The Stellenbosch University Academic Planning Committee decided on Wednesday 14 May 2014 to propose to Senate that tests and exams should no longer be scheduled in the evening in the light of serious safety incidents over the past months.  

"Such a decision will have far-reaching consequences for the academic functioning of the University and it is a pity that crime should have such an impact, but we no longer have a choice," says Prof Arnold Schoonwinkel, Vice-Rector: Learning and Teaching.

The recommendation to Senate follows after an incident in which a student, Ms Ilzé-Dene Oberholzer, was pulled into a vehicle on the municipal parking area adjacent to the Eikestad Mall on Monday evening.

In comment to the media on Tuesday the University management said that it is of great concern that such an incident did occur. Ms Oberholzer is being assisted by the SU Crisis Service.

"The Management of Stellenbosch University shares the concerns of its students, their parents and town residents over crime trends. We welcome student initiatives to raise greater awareness of the crime situation in Stellenbosch and in South Africa. In this regard we appreciate the protest action planned for Friday on the Stellenbosch campus."

Prof Schoonwinkel added that a distinction should be made between incidents where students like Ms Oberholzer was abducted despite the fact that she acted responsibly, and incidents where students' own actions put them at risk. Unfortunately, many students are under the erroneous perception that Stellenbosch is safeguarded against the crime and criminal elements that plague the rest of the country.

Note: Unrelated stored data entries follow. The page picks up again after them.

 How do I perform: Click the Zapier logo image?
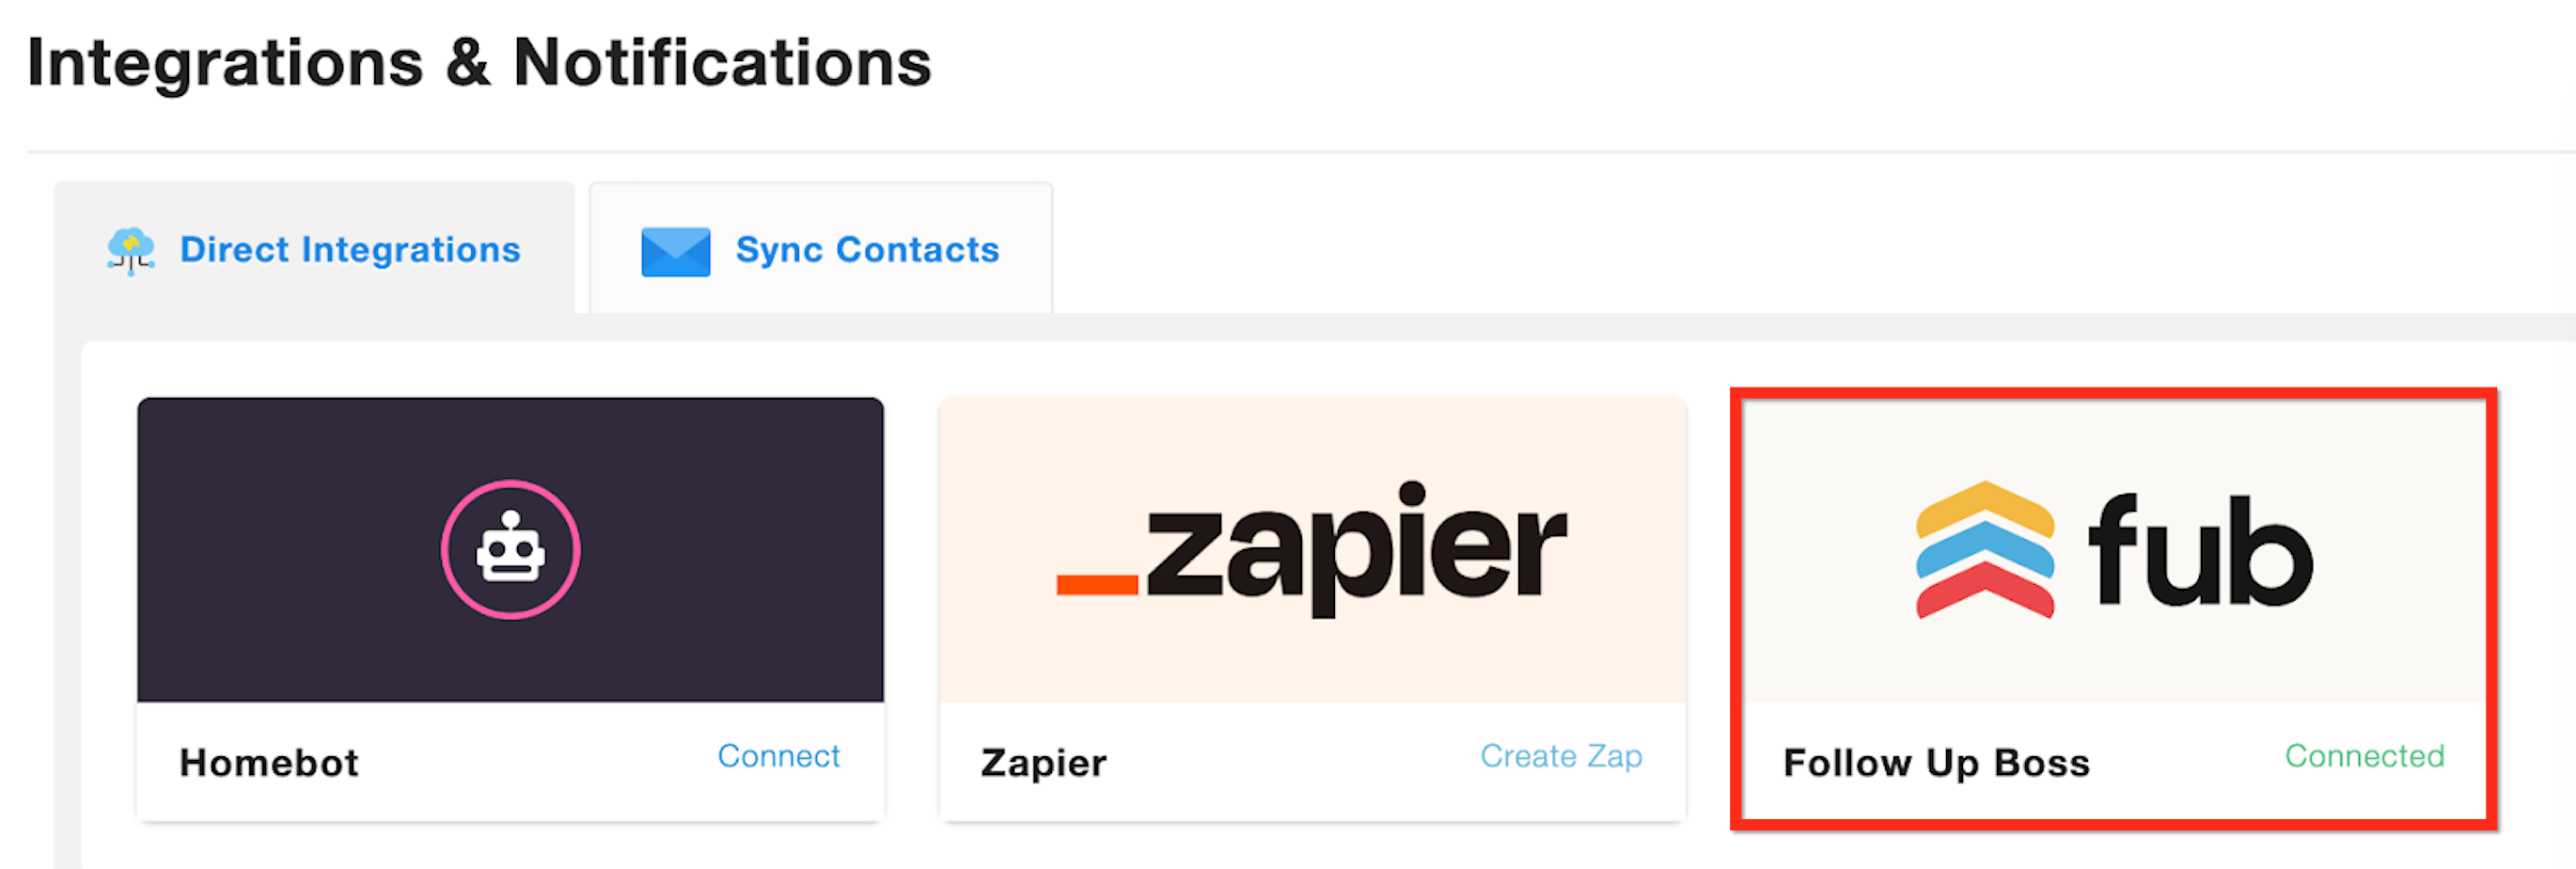click(x=1311, y=548)
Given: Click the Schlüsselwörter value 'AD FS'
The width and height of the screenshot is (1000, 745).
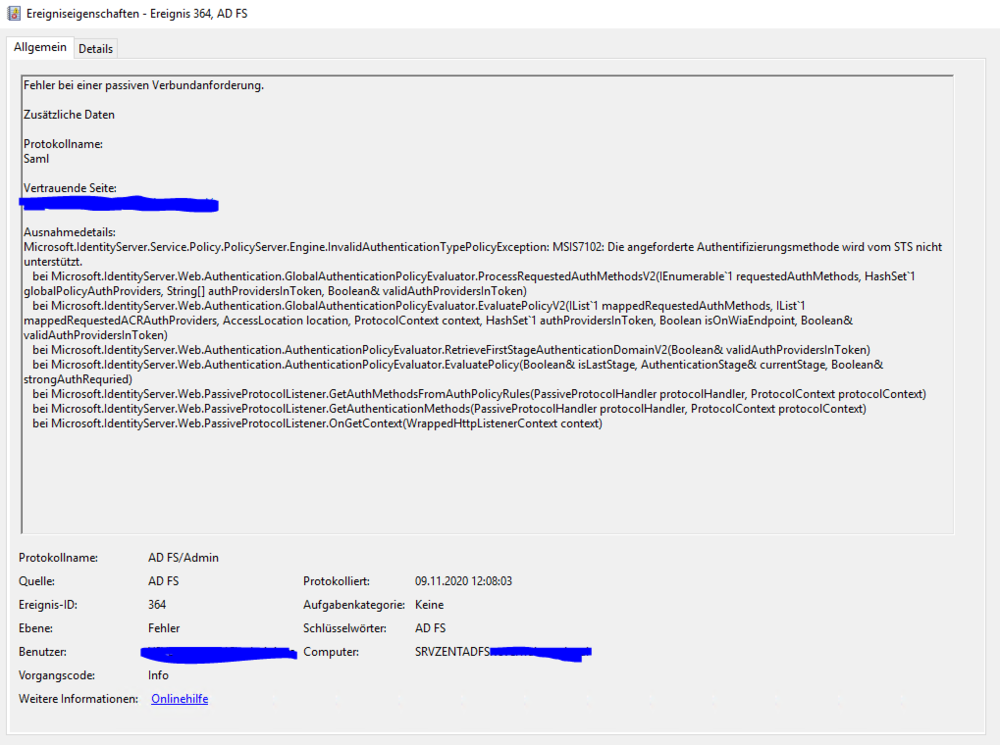Looking at the screenshot, I should (x=430, y=628).
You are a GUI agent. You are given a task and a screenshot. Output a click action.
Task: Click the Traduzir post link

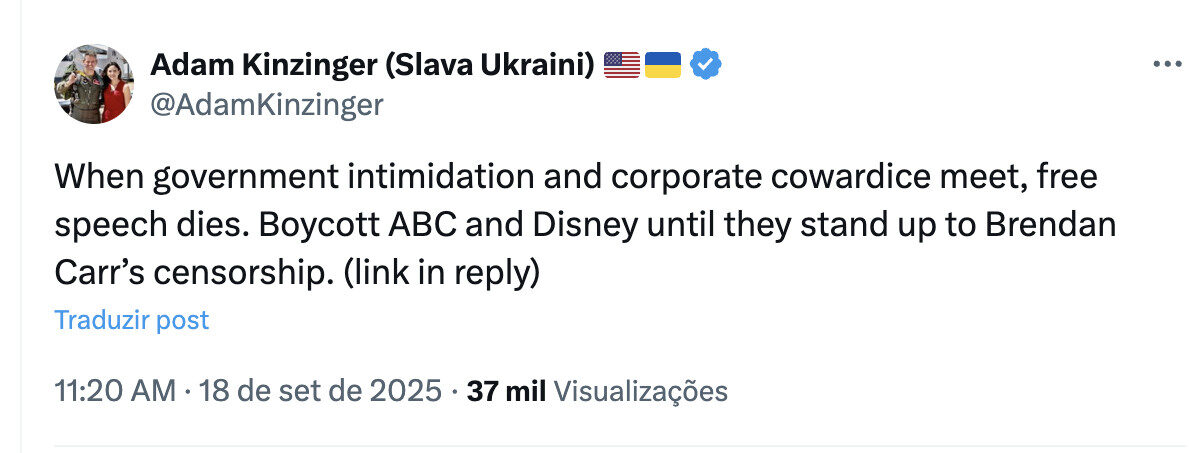pos(132,320)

"As a result students and residents unnecessarily become victims of crime through their own actions. It is a reality that the Stellenbosch campus is an open campus that is not isolated from the rest of the town or the country. The University and its Campus Security Service are doing their utmost to create a safe learning, living and working environment with safety patrols, access control, contracted security services, after-hours student transport (commuter buses), alarm monitoring and response, emergency reaction and closed circuit television monitoring. Unfortunately neither the town's law enforcement agencies nor Campus Security can protect students at all times. It is a reality that each student and resident should accept responsibility to ensure that they do not become a soft target for criminals. SU can recommend measures such as the discontinuation of evening tests, but students move around freely on campus and in town in the evenings and during the night."

Prof Schoonwinkel also appealed to students and staff to not walk the streets alone in the evenings, during the night or the early morning hours; to not abuse alcohol and to make use of the Security Service's pedestrian escort service on campus. The emergency number is 021 808-2333 and the number for the University's Crisis Service:  082 557 0880.

"If we work together and take responsibility for ourselves and for each other, we can fight crime effectively," he said.